Il portone d’accesso del Cenacolo Vinciano nel 2018, in piazza Santa Maria delle Grazie. La struttura portante della celebre terrazza Martini di piazza Diaz nel 1993, il Muse di Trento nel 2013, la Borsa Valori di Milano nel 1987 e ancora tutte le parti in ferro disegnate e realizzate per la Fondazione Prada dal 2014 al 2018 , la sede della Banca Popolare di Lodi nel 2000, con Renzo Piano, l’accesso della nuova biblioteca civica Laudense di Lodi, le opere fabbrili della Bnp Paribas di piazza Albania a Roma. O, ancora, nel 1975, l’ideazione di una macchina asciuga-jeans, progettata e realizzata per il signor Fiorucci in persona.

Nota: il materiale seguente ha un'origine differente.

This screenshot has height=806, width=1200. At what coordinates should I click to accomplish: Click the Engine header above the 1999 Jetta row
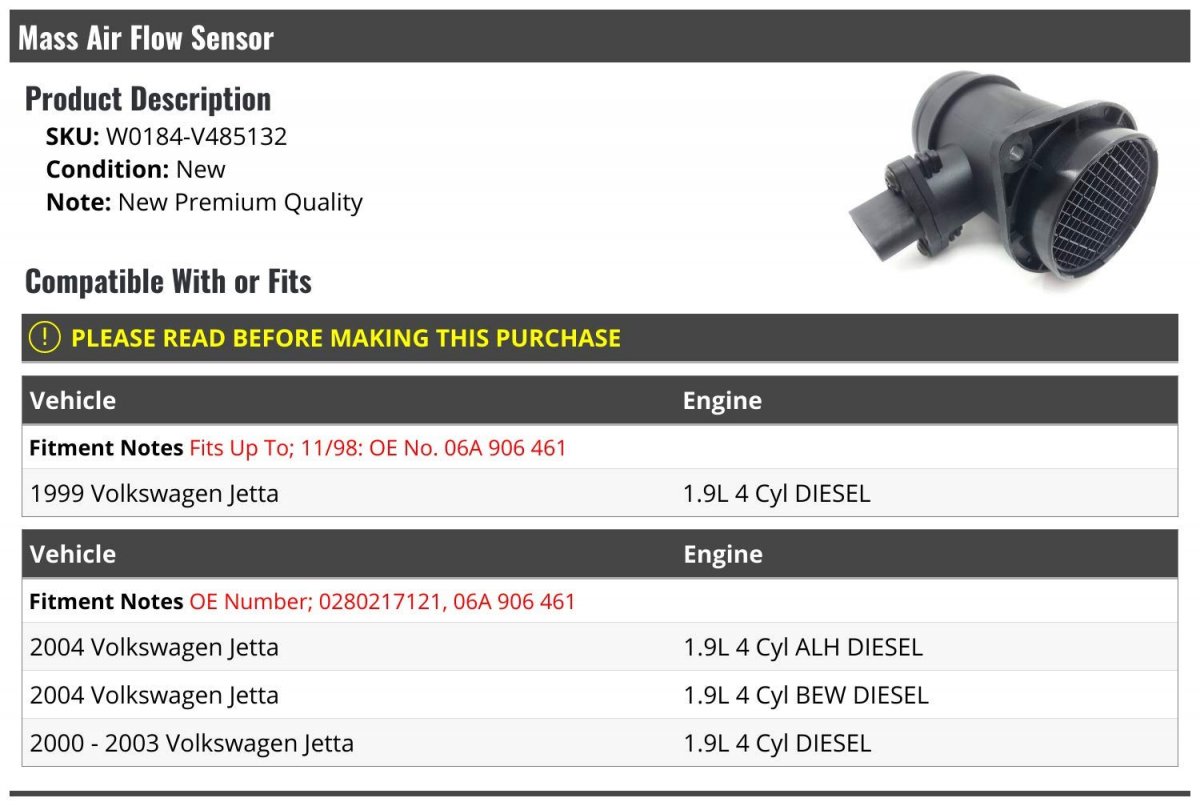tap(722, 400)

Sono alcune delle opere di pregio che portano la firma della OMMG di Pieve Fissiraga, fondata nel 1964 da Giovanni Marchesi e oggi affidata ai quattro figli, Giampiero, Claudio, Stefano e Giuseppe.Una storia, quella della OMMG, legata a un materiale povero come il ferro, che unisce lavoro artigianalità e genialità, partita a Massalengo, sotto un portico, all’addiaccio, dove Giovanni Marchesi ha dato vita alla prima creazione – un trenino per un giostraio, capace di trasportare oltre 40 persone – e all’impresa. Alla base, come racconta il figlio Giampiero, «c’è una fantasia spregiudicata e inspiegabilmente tramandata ai quattro figli: questo muove tutto».Dal portico si è passati al primo capannone da 400 metri quadrati – nel 1967, dove lavoravano Giovanni, il figlio Giampiero e un operaio – e nei primi anni Settanta la OMMG riesce già a realizzare a esportare commesse e fantasia in Libia, in Tunisia, in Sicilia. La chiave di questo successo sta nelle intuizioni dei progettisti, perché quella della OMMG non è una produzione standard, ma è un complesso sistema di ricerca di soluzioni personalizzate e inventate appositamente per il cliente. «L’innovazione ci ha aiutato negli anni, perché oggi abbiamo macchine per il taglio più veloci, gru per i trasporti, la posa, il carico e scarico, i disegni su block notes sono stati sostituiti dal lavoro al computer dei nostri geometri, ma è la fantasia dell’uomo a trovare soluzioni ed è un lavoro che nessuna macchina può fare – spiega Giampiero -: qui siamo tutti figli d’arte, i miei fratelli e i miei operai (12 addetti dai 30 ai 60 anni, specializzati nella realizzazione dei manufatti, 2 geometri e 2 impiegate amministrative, formati tutti alla scuola “Marchesi”, ndr) e la nostra è la storia di tutti gli artigiani. C’è meno sforzo fisico, ma continua a esserci una comunione tra mente e mani indissolubile: in alcuni momenti non sai se è il cervello a guidare le mani o se sono le mani a comunicare al cervello. Lo sguardo della mia anima non è mai cambiato in questi cinquant’anni di lavoro, non l’ho mai tradito: continuo a lavorare pensando a soluzioni di continuo e divento un leone quando si cerca di approfittare degli artigiani». Quelli che costruiscono gran parte del tessuto economico dell’Italia di ieri e di oggi.